W. Virigina Flash Mob Raises Autism Awareness

Click Here to see the video.

CHARLESTON, W.Va. (WSAZ) -- As people headed into the Capital Classic Wednesday night, they probably noticed something was a little different this year.

A large group of people suddenly came together to speak out about an issue affecting thousands of families.

They're trying to get better health coverage to help kids living with autism in West Virginia.

Sonja Almonte says she sang a rendition of "Lean on Me," along with dozens of other people "because my first-born child was diagnosed at a year-and-a-half."

"My son, my 8-year-old son Logan, was diagnosed with autism when he was three years old," says Del. Denise Campbell, D-Randolph.

They're among thousands affected in many different ways.

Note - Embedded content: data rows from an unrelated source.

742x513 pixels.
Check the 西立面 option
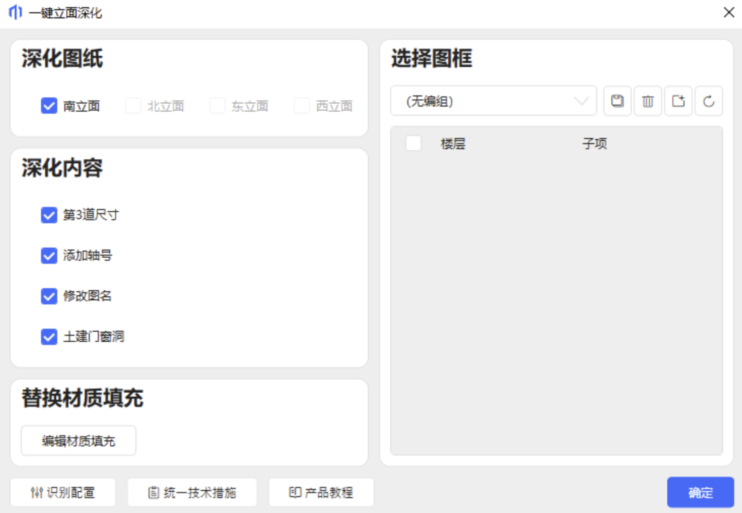click(x=302, y=106)
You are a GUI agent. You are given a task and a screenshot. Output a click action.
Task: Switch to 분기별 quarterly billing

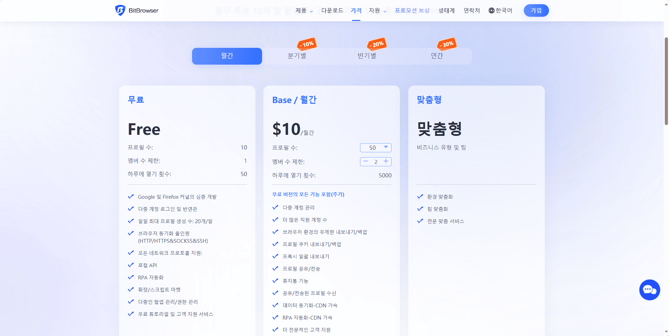(297, 56)
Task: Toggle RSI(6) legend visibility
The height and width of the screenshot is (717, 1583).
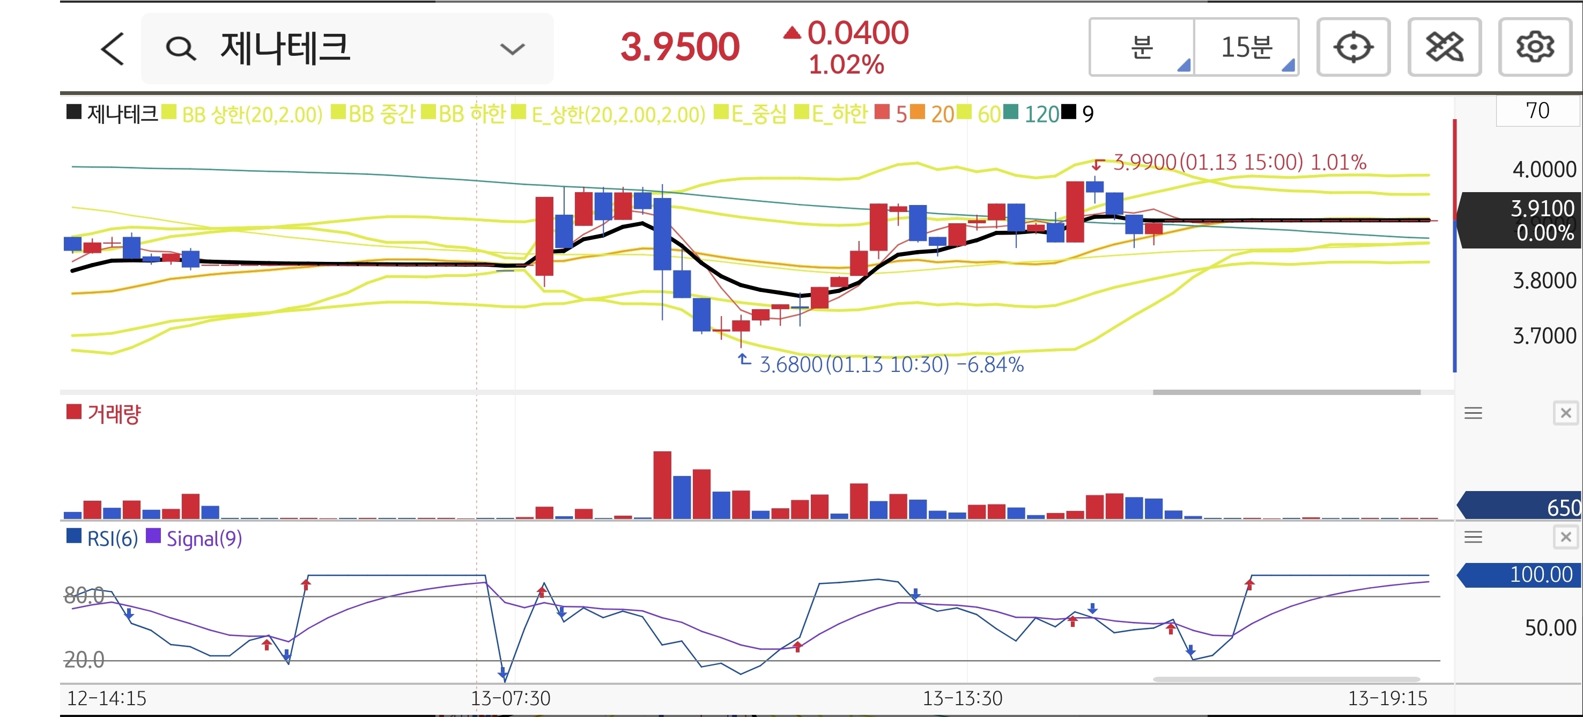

For some people diagnosed with autism, joining in the chorus isn't even possible.

There are treatments available, but they come at a steep price.

"We actually gave up our dream home to be able to provide services for our child," says Earline Anglin. "And, we're so thankful that we did because he's done very well."

Del. Mark Hunt, D-Kanawha, has a child living with autism.

According to the Centers for Disease Control, one out of 110 kids has an autism spectrum disorder.

Hunt says, "We're in the middle of an epidemic here. And the problem is not so much the price now, but what's it going to cost to take care of these people when they reach adulthood?"

He's pushing for a bill that would require insurance companies to cover people with autism.

Sometimes, those treatments can cost tens of thousands of dollars a year.

"It's embarrassing that 35 or 40 other states, most of them bankrupt have already had the foresight to pass this bill. And, I think we just feel like there's a need to do it now," Hunt says.

Hunt says he expects a bill to be introduced to the Legislature as early as Thursday.